TASK ITEM:
Set down each entry exactly as it stands, without altering a single character.

━━━━━━

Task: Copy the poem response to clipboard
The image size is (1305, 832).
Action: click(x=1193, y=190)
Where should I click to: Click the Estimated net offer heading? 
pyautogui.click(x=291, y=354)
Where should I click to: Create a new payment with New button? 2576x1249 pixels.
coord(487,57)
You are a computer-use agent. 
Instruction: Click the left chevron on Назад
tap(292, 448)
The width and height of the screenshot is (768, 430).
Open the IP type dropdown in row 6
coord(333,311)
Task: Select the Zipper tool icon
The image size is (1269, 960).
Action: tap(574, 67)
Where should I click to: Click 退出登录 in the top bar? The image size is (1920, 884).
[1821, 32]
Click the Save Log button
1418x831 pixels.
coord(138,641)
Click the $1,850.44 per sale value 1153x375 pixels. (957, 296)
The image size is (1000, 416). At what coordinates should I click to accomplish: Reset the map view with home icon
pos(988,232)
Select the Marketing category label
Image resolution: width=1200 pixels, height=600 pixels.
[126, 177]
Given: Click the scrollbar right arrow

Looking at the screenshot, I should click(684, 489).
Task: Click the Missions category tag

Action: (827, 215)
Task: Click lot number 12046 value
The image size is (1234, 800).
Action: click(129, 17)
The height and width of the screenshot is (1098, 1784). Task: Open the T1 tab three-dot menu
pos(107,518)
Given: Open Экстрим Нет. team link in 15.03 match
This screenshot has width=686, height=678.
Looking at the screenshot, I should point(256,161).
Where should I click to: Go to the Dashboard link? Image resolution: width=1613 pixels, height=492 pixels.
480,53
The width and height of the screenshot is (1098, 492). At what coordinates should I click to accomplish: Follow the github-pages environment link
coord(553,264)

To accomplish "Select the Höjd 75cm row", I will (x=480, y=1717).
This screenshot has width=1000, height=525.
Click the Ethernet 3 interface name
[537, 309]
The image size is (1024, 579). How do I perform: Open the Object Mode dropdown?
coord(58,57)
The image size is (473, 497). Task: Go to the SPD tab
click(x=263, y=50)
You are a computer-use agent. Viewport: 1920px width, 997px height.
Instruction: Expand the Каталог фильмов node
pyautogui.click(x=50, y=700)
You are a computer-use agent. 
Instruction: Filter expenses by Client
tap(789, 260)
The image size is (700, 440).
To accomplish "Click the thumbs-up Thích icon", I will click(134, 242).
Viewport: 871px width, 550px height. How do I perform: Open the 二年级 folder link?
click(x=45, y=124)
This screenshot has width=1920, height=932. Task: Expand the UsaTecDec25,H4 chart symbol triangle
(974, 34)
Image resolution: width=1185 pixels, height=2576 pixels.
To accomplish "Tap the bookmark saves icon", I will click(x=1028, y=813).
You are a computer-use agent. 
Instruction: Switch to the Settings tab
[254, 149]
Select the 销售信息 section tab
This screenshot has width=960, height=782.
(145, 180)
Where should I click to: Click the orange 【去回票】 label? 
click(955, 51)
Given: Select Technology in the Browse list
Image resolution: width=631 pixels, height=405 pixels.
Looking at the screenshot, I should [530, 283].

━━━━━━

COMPLETED TASK:
Task: Copy the poem response to clipboard
The image size is (1305, 832).
Action: click(x=1193, y=190)
Where should I click to: Click the Estimated net offer heading? 
pyautogui.click(x=291, y=354)
Where should I click to: Create a new payment with New button? 2576x1249 pixels.
coord(487,57)
You are a computer-use agent. 
Instruction: Click the left chevron on Назад
tap(292, 448)
The width and height of the screenshot is (768, 430).
Open the IP type dropdown in row 6
coord(333,311)
Task: Select the Zipper tool icon
The image size is (1269, 960).
Action: tap(574, 67)
Where should I click to: Click 退出登录 in the top bar? The image size is (1920, 884).
[1821, 32]
Click the Save Log button
1418x831 pixels.
coord(138,641)
Click the $1,850.44 per sale value 1153x375 pixels. (957, 296)
The image size is (1000, 416). At what coordinates should I click to accomplish: Reset the map view with home icon
pos(988,232)
Select the Marketing category label
Image resolution: width=1200 pixels, height=600 pixels.
[126, 177]
Given: Click the scrollbar right arrow

Looking at the screenshot, I should click(684, 489).
Task: Click the Missions category tag

Action: (827, 215)
Task: Click lot number 12046 value
The image size is (1234, 800).
Action: click(129, 17)
The height and width of the screenshot is (1098, 1784). Task: Open the T1 tab three-dot menu
pos(107,518)
Given: Open Экстрим Нет. team link in 15.03 match
This screenshot has width=686, height=678.
Looking at the screenshot, I should point(256,161).
Where should I click to: Go to the Dashboard link? Image resolution: width=1613 pixels, height=492 pixels.
480,53
The width and height of the screenshot is (1098, 492). At what coordinates should I click to accomplish: Follow the github-pages environment link
coord(553,264)

To accomplish "Select the Höjd 75cm row", I will (x=480, y=1717).
This screenshot has width=1000, height=525.
Click the Ethernet 3 interface name
[537, 309]
The image size is (1024, 579). How do I perform: Open the Object Mode dropdown?
coord(58,57)
The image size is (473, 497). Task: Go to the SPD tab
click(x=263, y=50)
You are a computer-use agent. Viewport: 1920px width, 997px height.
Instruction: Expand the Каталог фильмов node
pyautogui.click(x=50, y=700)
You are a computer-use agent. 
Instruction: Filter expenses by Client
tap(789, 260)
The image size is (700, 440).
To accomplish "Click the thumbs-up Thích icon", I will click(134, 242).
Viewport: 871px width, 550px height. How do I perform: Open the 二年级 folder link?
click(x=45, y=124)
This screenshot has width=1920, height=932. Task: Expand the UsaTecDec25,H4 chart symbol triangle
(974, 34)
Image resolution: width=1185 pixels, height=2576 pixels.
To accomplish "Tap the bookmark saves icon", I will click(x=1028, y=813).
You are a computer-use agent. 
Instruction: Switch to the Settings tab
[254, 149]
Select the 销售信息 section tab
This screenshot has width=960, height=782.
(145, 180)
Where should I click to: Click the orange 【去回票】 label? 
click(955, 51)
Given: Select Technology in the Browse list
Image resolution: width=631 pixels, height=405 pixels.
Looking at the screenshot, I should [530, 283].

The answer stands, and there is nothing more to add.